Copy out verbatim the stretch of the blog excerpt from "You can read" through "it goes for!".

* _QUOTED PASSAGE_

<<<<

Tuesday, 28 February 2012

Print does have value!

Now, I've not come across many promotional pieces from printing companies in the past that are coveted, let alone put up for sale!  However, a copy of the recently produced photographic book from London print company Push has been put up for auction on e-bay!

This beautifully produced, limited edition book, with photography by Peter Guenzel records the journey of Push's new Heidelberg press from Germany to their factory in London.

Book design is by Studio Thomson. Photography by Peter Guenzel ...and unsurprisingly it's printed by Push on their spanky new press!

You can read more about it on the ebay post:

I was fortunate enough to receive my own copy, so I won't be joining in the bidding but it'll be interesting to see how much it goes for!

Posted by Justin Hobson 28.02.2012

Friday, 24 February 2012

BERG at St Bride

Following the highly successful Critical Tensions conference last November, St Bride Foundation is pleased to welcome Timo Arnall and friends to a talk about the design studio BERG.

"A growing and significant amount of design work takes place in systems, software and electronics. But these technologies are increasingly abstracted and black-boxed, so how can designers engage with these things meaningfully? How might we be involved in developing, critiquing and reflecting upon complex, opaque and invisible technologies?"

"Over the last four years BERG have produced a series of films exploring and explaining emerging technologies, building models and materials for understanding and invention.

>>>>

[Entries for locating text and on-screen elements]
<<<<

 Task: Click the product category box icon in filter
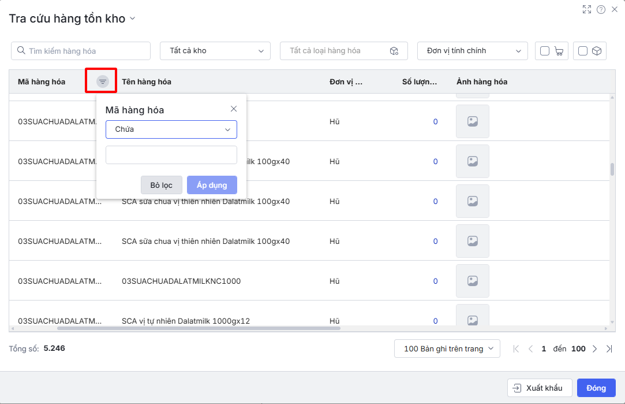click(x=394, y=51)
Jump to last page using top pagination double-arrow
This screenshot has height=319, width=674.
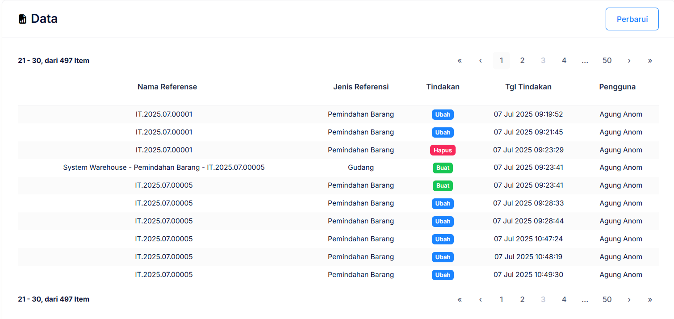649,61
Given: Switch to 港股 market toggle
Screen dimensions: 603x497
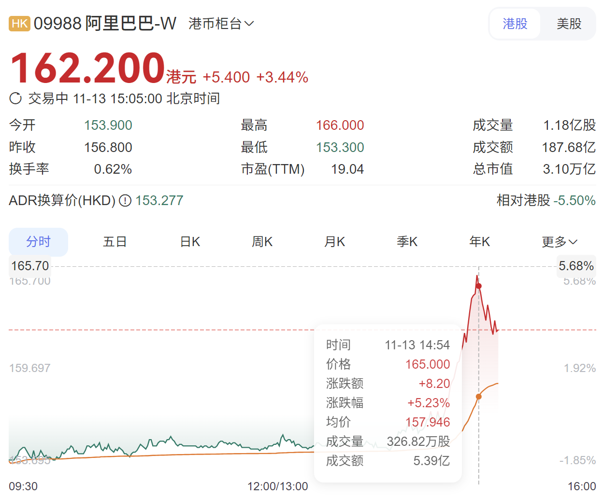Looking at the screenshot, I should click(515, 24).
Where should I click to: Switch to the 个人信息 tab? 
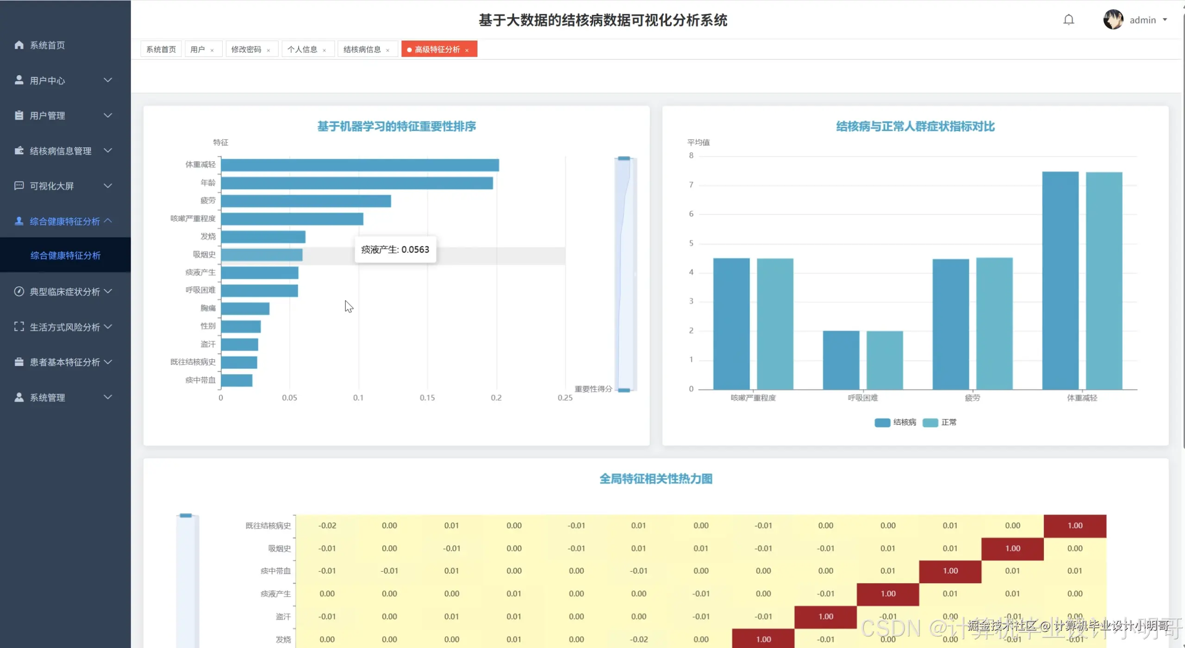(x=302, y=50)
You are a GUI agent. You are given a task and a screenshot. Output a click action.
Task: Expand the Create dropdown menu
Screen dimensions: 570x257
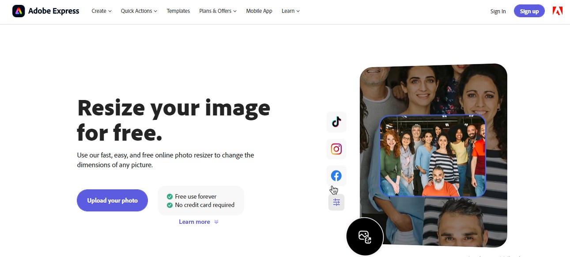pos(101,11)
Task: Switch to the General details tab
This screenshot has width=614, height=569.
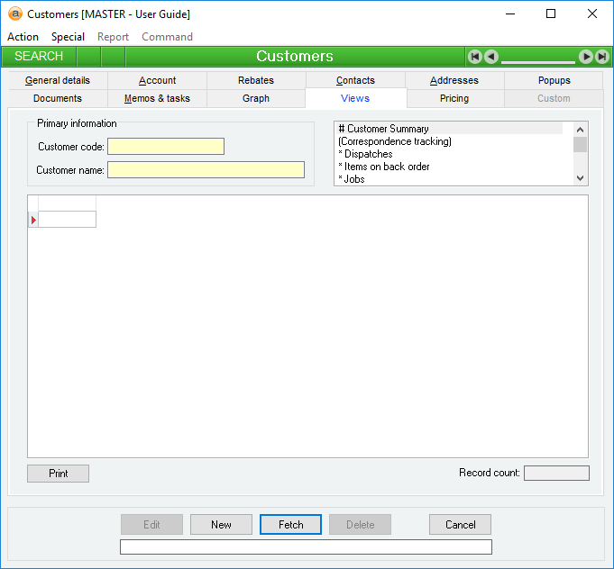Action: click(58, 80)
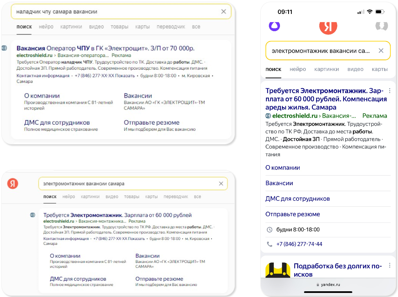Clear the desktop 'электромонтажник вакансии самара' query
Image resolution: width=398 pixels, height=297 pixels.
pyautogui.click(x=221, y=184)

>>>>

* _SOLUTION TO THE EXERCISE_
You can read more about it on the ebay post:

I was fortunate enough to receive my own copy, so I won't be joining in the bidding but it'll be interesting to see how much it goes for!